Under the law, the government had to file a review petition by Dec. 28 after the top court announced its ruling in a short order on Nov. 28.
The petition, submitted by Attorney General Anwar Mansoor Khan, criticizes the legal aspects of the judgment authored by then-Chief Justice of Pakistan Asif Saeed Khosa. “The impugned judgment is bad in law and facts. The same is completely without jurisdiction, void ab initio and of no legal effect,” it says, adding the court “completely overlooked” laws laid out in the Constitution. “It is respectfully pointed out that glaring omissions and patent mistakes have crept into the impugned judgment, violating the law and the Constitution.”
According to the petition, it has been filed “in the interest of public good.” It also notes “seminars and processions in favor of Gen. Bajwa’s re-appointment, from which the pulse of the public opinion can be appreciated.” It claims Gen. Bajwa “himself never sought a re-appointment”—a dubious assertion considering the government has admitted—on several occasions—that the Army chief personally met government officials, including P.M. Imran Khan, to try and overcome the court’s objections to his extension prior to the ruling.
The petition goes on to claim this was a case where the “court ought not to have interfered.” It harkens back to the very judgment it is questioning by claiming that the court has decided the chosen representatives should decide matters pertaining to appointment and extension of the Army chief. “This means that the appointment has to be made through the chosen representatives, who have left the matter to be dealt by conventions by not legislating for 7 decades and there is nothing wrong with this,” it adds.
In its order, the Supreme Court had allowed the federal government to grant a six-month extension to Gen.
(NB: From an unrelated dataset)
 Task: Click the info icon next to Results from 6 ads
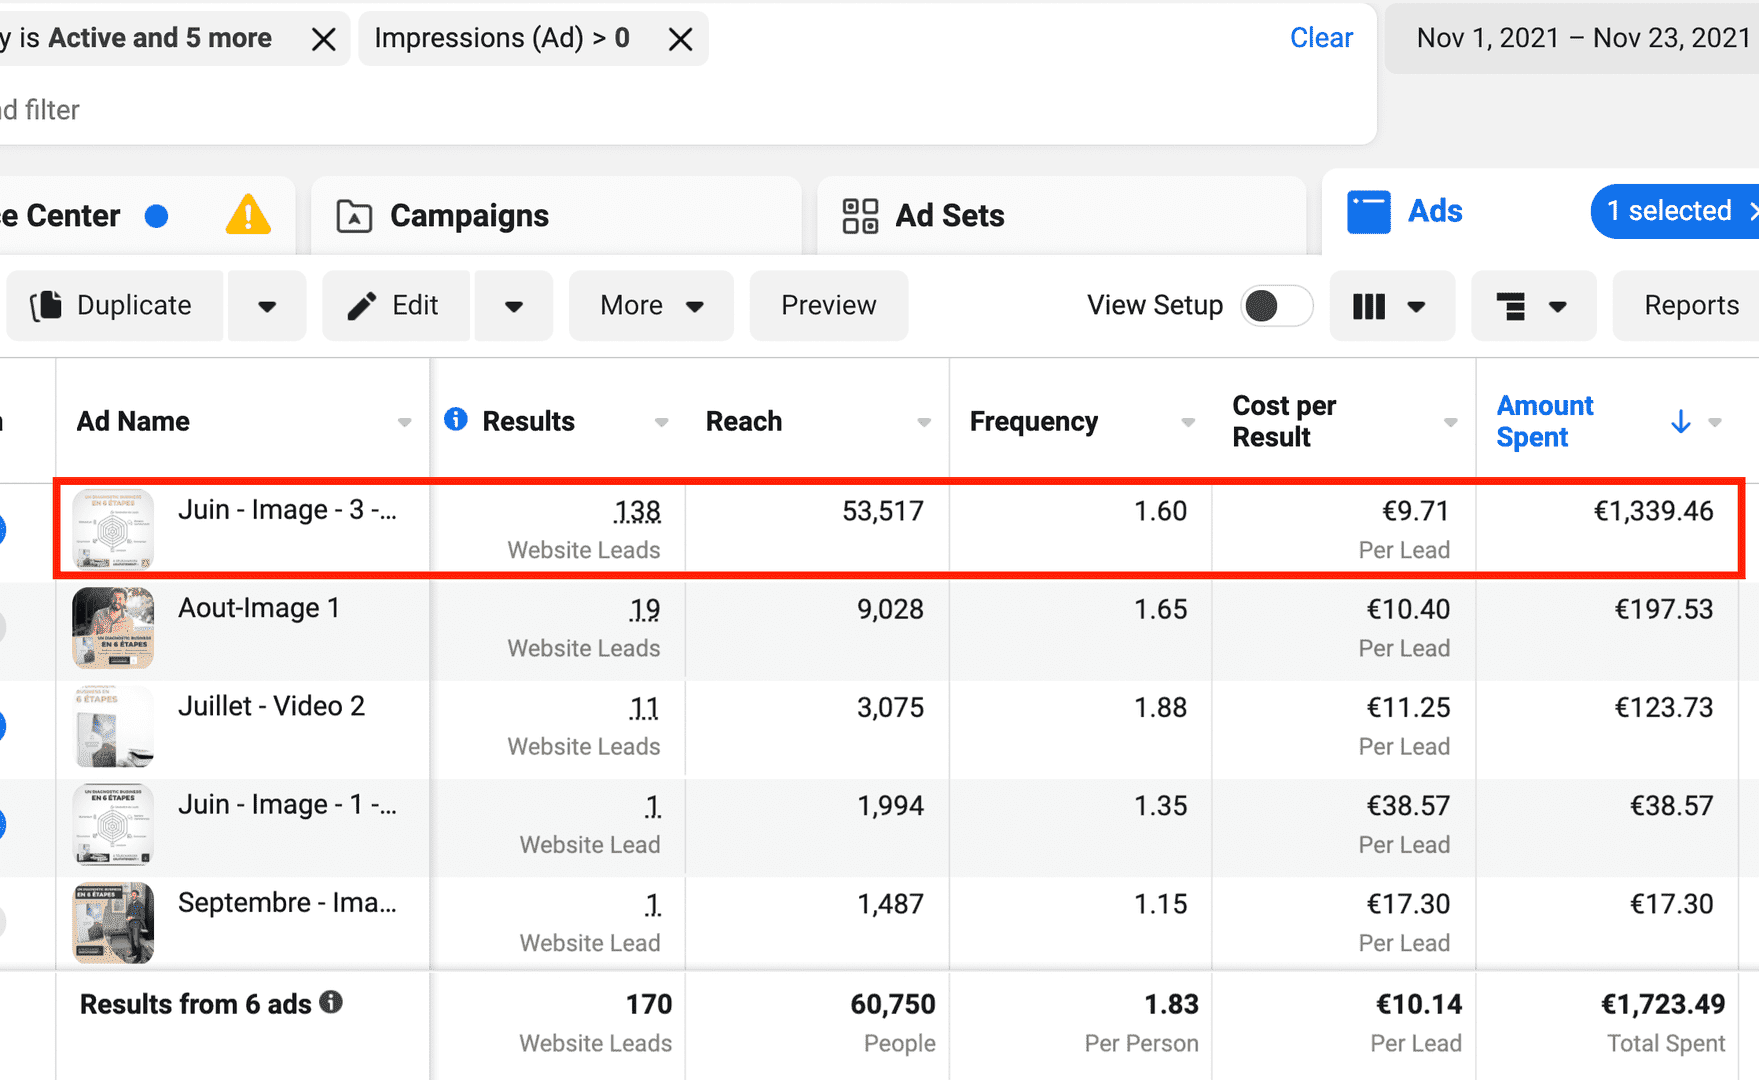click(331, 1003)
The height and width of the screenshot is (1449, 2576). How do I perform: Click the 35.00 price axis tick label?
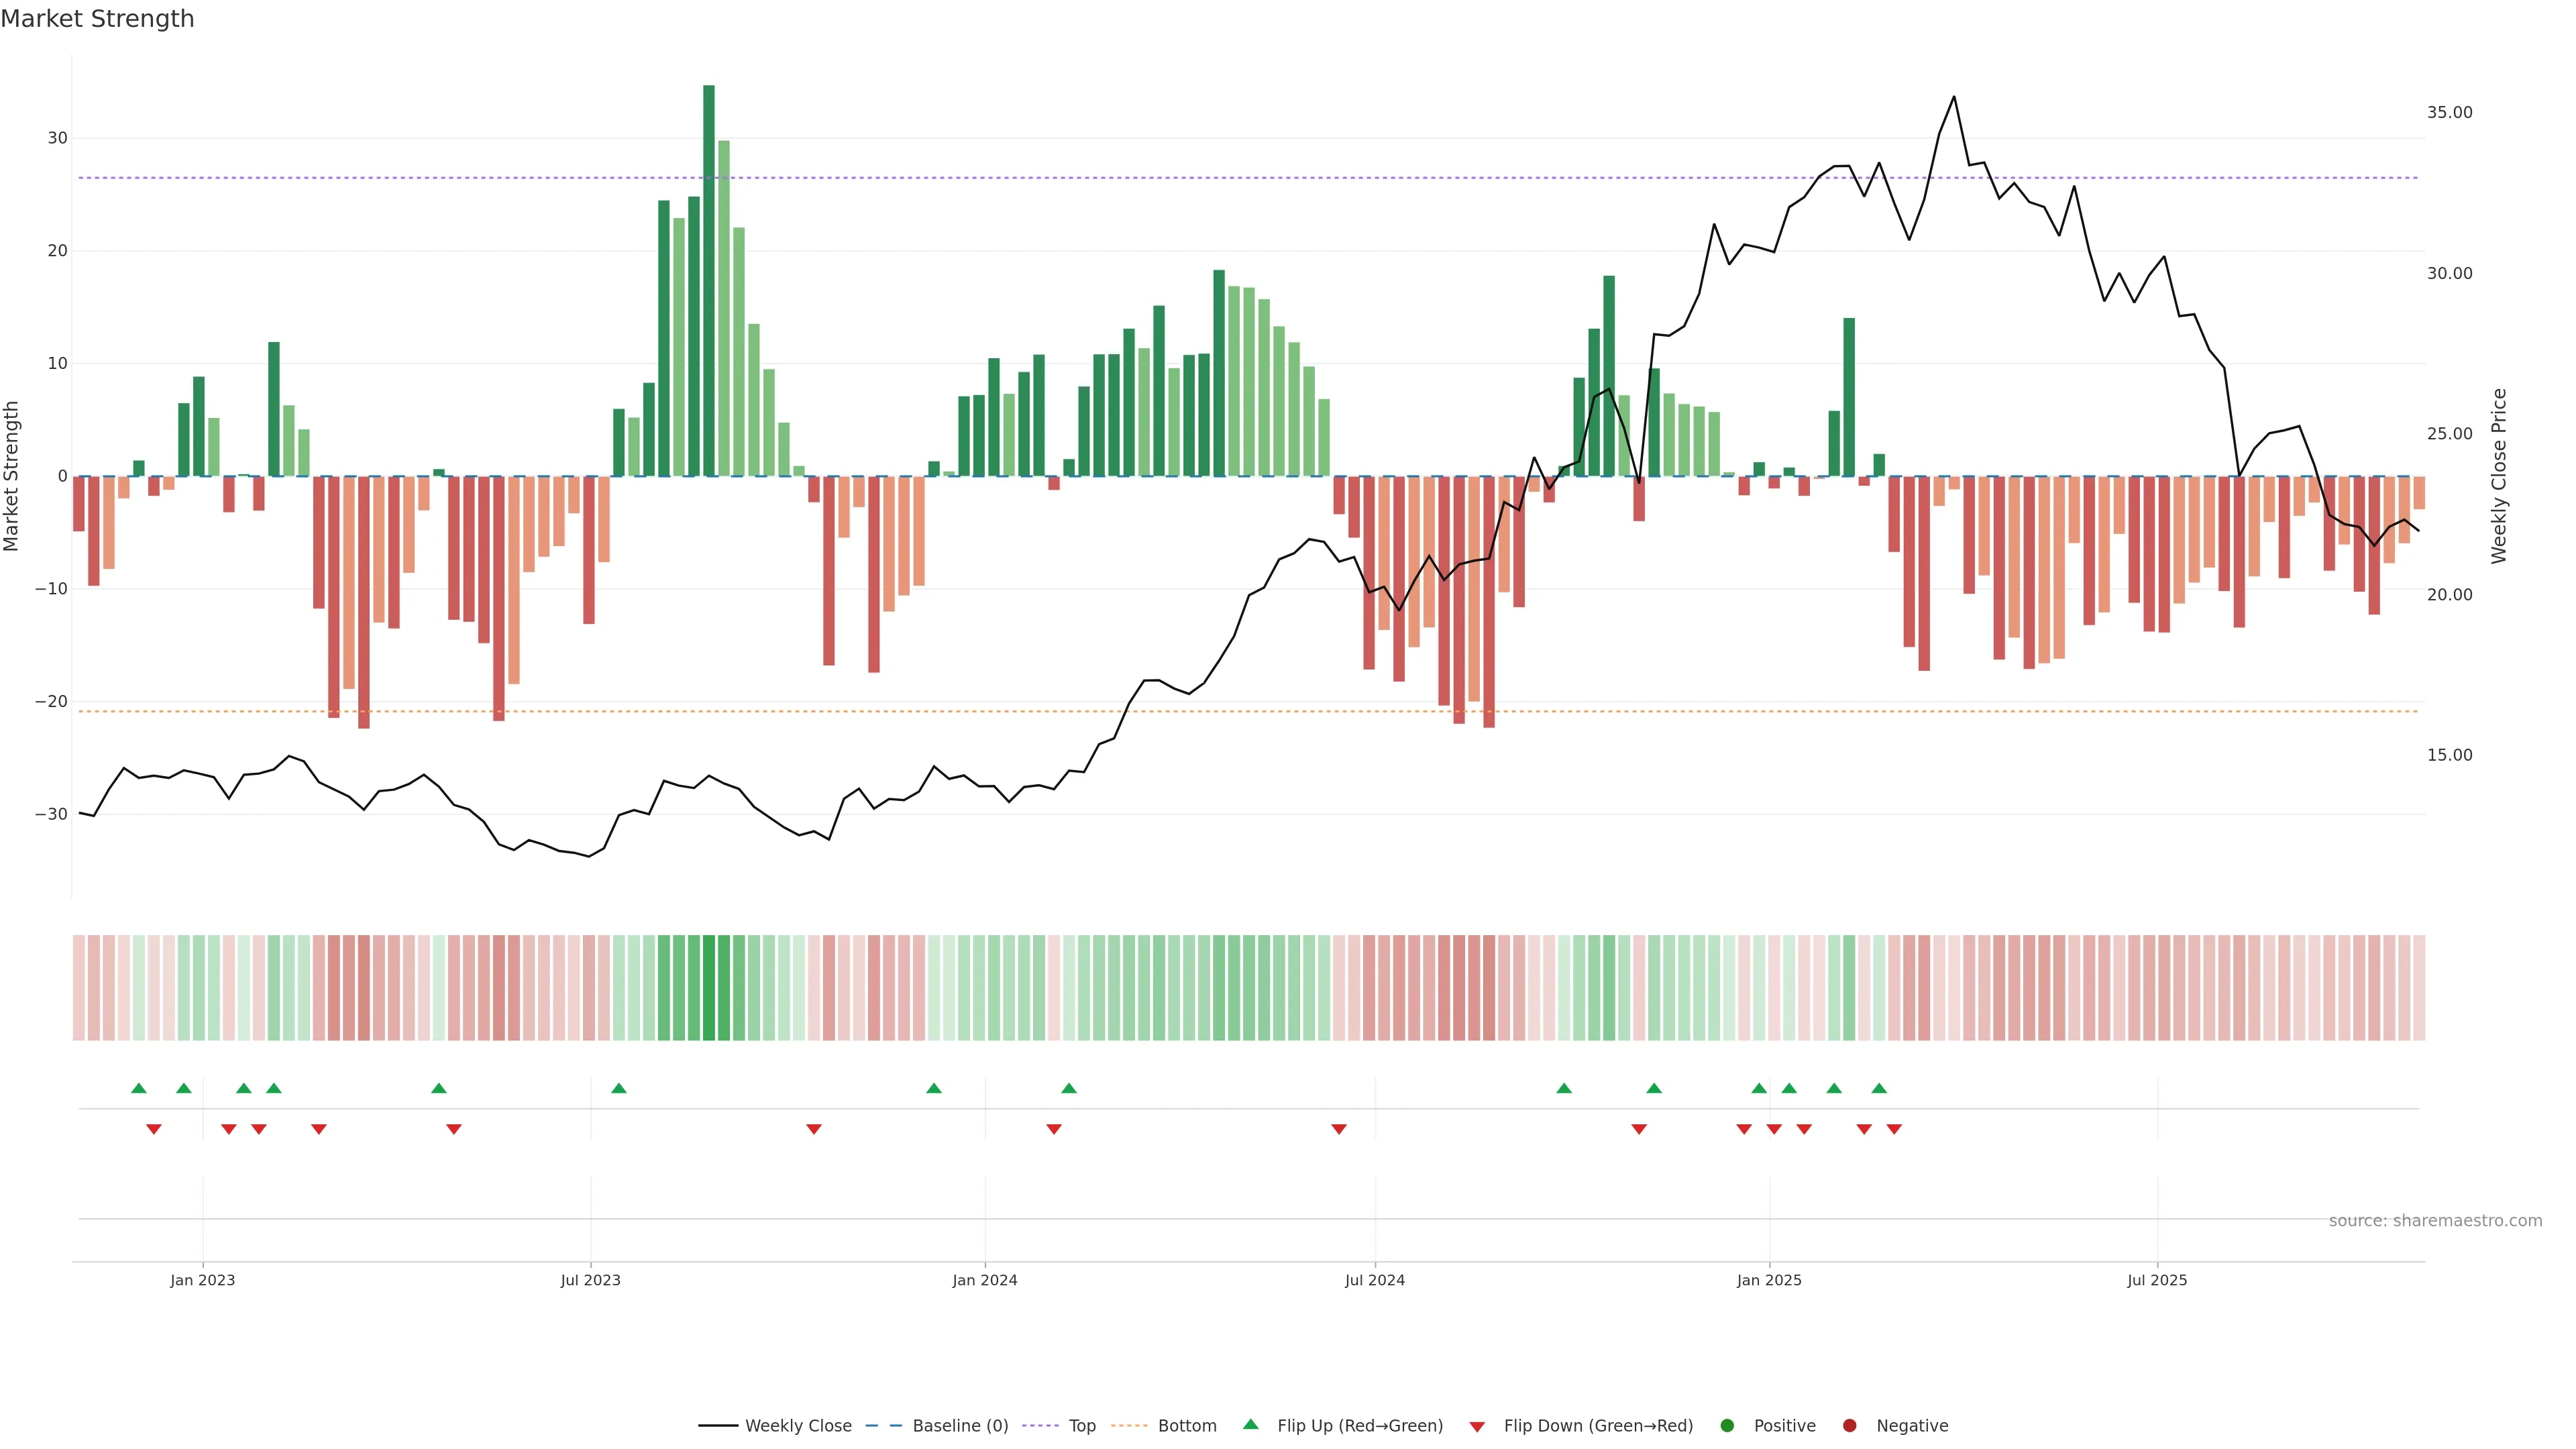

Qamar Javed Bajwa, saying that all existing laws fell “deficient of the structural requirements for raising and maintaining an Army under clause (3) of Article 243 of the Constitution.” It said that “no tenure or age of retirement for the rank of General is provided under the law,” adding the institutional practice of a general retiring after three years was not a “valid substitute of the law.”
The verdict said that in light of the attorney general’s assurances that new legislation would be enacted to overcome the legal lacunae, as well as the importance of the responsibilities of the COAS, it was appropriate that the incumbent Army chief could continue for a period of six months. However, the ruling warned, if no legislation were forthcoming within six months, Gen. Bajwa would stand retired and the government would have to appoint a new Army chief.
“We are showing judicial restraint although there is no provision in law to grant an extension,” said Chief Justice Asif Saeed Khosa in the ruling. “We leave this matter to Parliament to make law regarding this.”